To do: Render the lines from the one containing "Task: Open the" through the final line, both included, as a JSON list of strings with one string per line. Skip blank lines and leave out the pictures.

────────────────────────────────────────

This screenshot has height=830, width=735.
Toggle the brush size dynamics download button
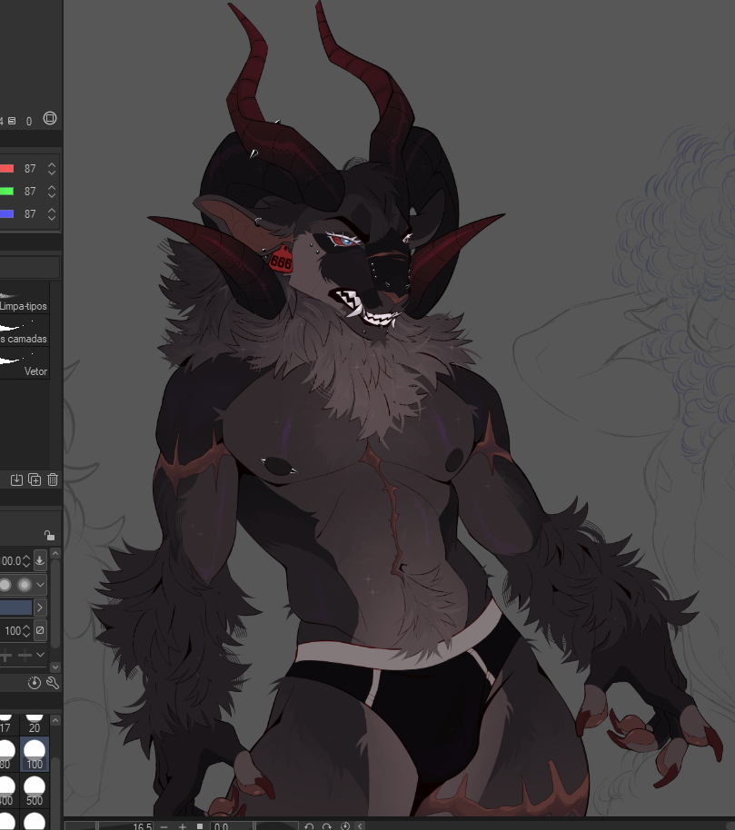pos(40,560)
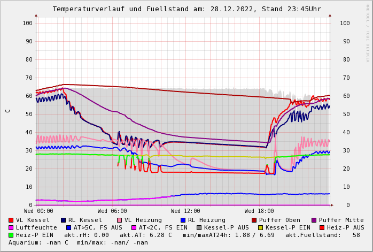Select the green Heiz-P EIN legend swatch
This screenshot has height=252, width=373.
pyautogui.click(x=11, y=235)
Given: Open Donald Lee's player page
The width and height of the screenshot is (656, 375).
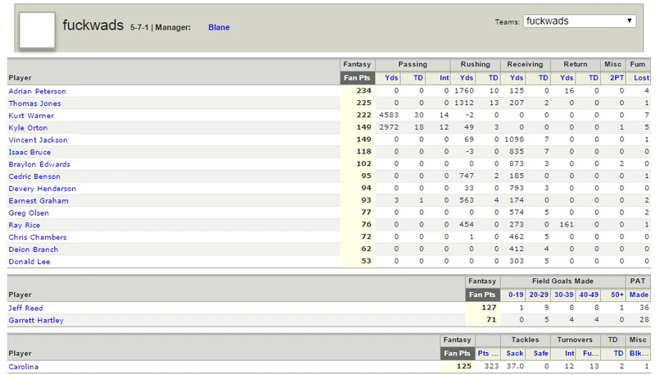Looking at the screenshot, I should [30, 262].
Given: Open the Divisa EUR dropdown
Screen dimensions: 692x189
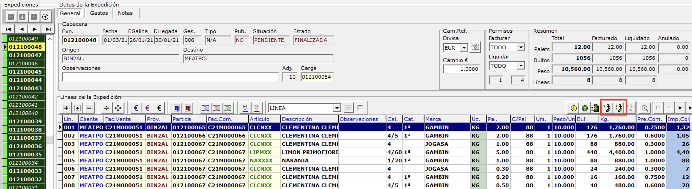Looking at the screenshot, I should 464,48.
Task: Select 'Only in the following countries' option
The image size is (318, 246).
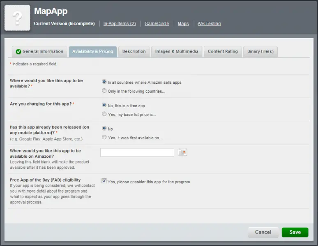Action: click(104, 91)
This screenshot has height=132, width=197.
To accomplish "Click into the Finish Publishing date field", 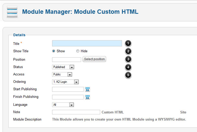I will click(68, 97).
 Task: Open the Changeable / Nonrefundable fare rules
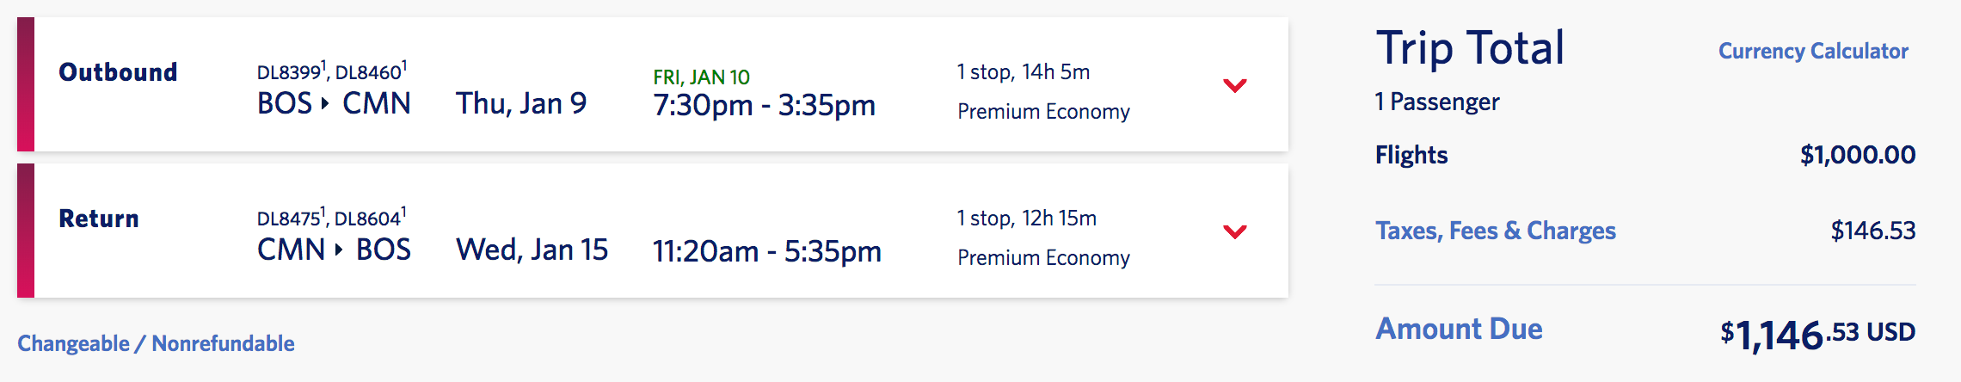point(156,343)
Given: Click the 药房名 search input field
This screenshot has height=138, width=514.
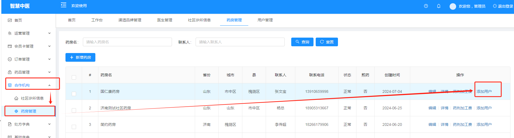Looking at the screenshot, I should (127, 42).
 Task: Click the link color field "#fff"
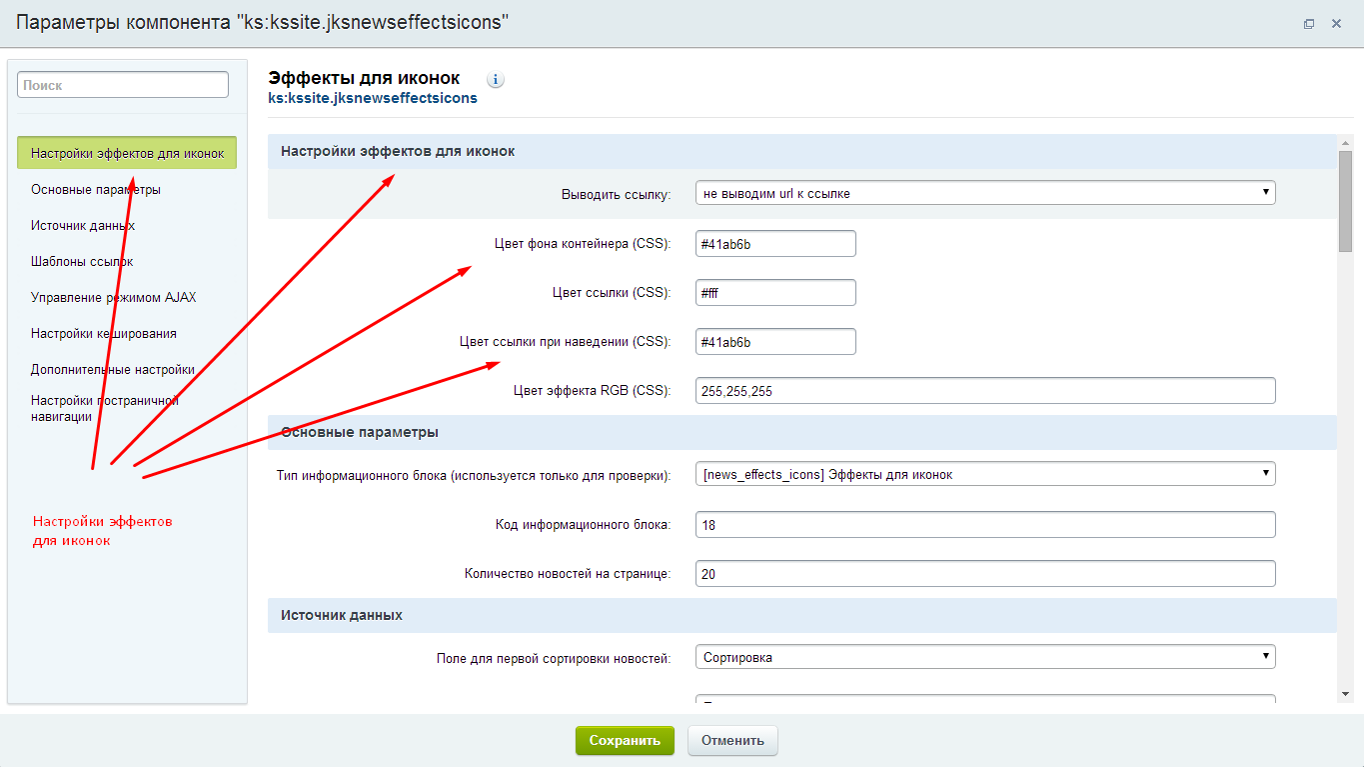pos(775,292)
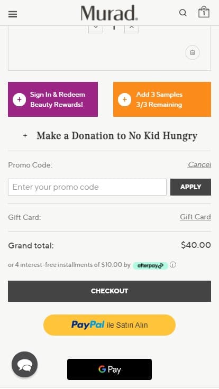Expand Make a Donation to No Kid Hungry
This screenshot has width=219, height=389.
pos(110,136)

────────────────────────────────────────

Response to this exercise:
[
  " Task: Open the Changeable / Nonrefundable fare rules",
  "point(156,343)",
  "Given: Click the 药房名 search input field",
  "This screenshot has height=138, width=514.",
  "Looking at the screenshot, I should (127, 42).",
  " Task: Click the link color field \"#fff\"",
  "pos(775,292)",
  "Expand Make a Donation to No Kid Hungry",
  "This screenshot has width=219, height=389.",
  "pos(110,136)"
]